Compare two tables field values using wildcard

Per_Olav_Kaasa · ‎01-12-2018

Hello, I'm currently working with one feature class table containing 400 000 objects and one database table containing 700 objects. I'm currently working in ArcMap 10.4 and using a Geodatabase with Python 2.7. What I'm trying to do is match the database table containing 700 objects against the FC. What I want is to match them, treating all 700 objects as wildcars %700 ojects%, and match those towards the FC that contains text from the table.

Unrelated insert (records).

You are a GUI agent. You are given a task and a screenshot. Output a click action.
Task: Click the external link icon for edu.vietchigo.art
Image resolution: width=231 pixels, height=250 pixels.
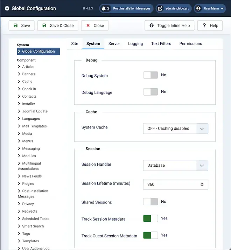(160, 8)
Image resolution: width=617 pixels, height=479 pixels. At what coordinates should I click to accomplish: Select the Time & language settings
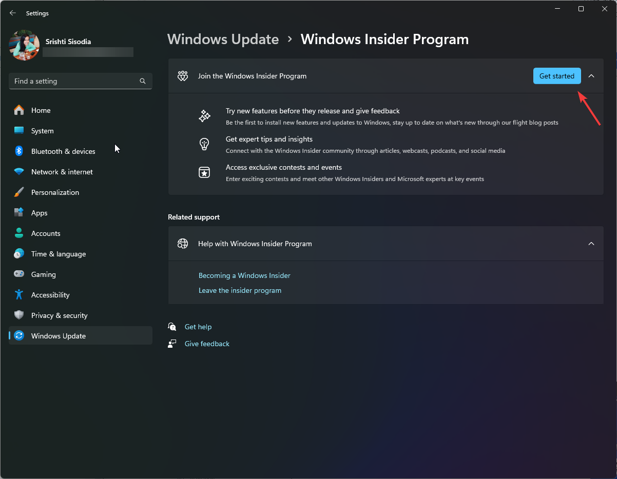coord(59,254)
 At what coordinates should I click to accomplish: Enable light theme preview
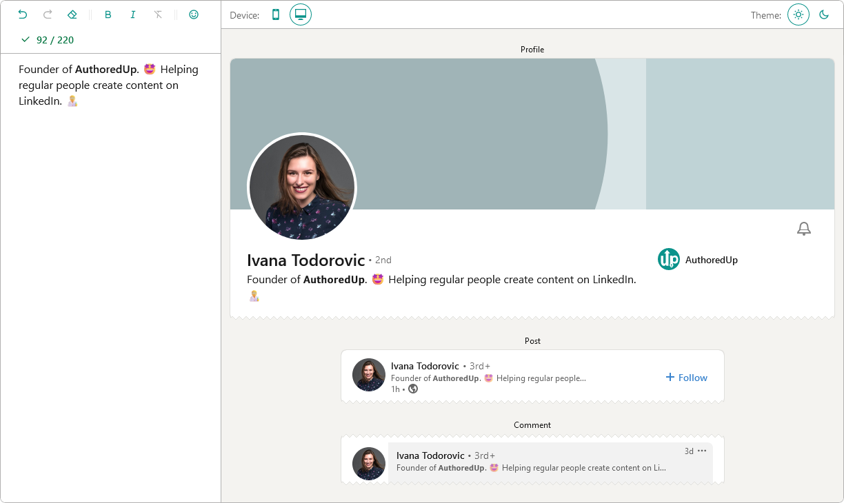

I have 2 tables with 1 column in each that im trying to match. I have not yet found a good way to treat all rows in a column as wildcard to search against another column.

This is my code so far. This only will print out what the database table values. Next i wanted to get the FC values and compare them. I've read about maybe using a dictionary to make it easier to extract values but I've yet to figure out how.

import arcpy, unicodedata, datetime, openpyxl 
arcpy.env.workspace =r"C:\Users\kaaper\Documents\DataDrivenPages\DataDrivenPages.gdb"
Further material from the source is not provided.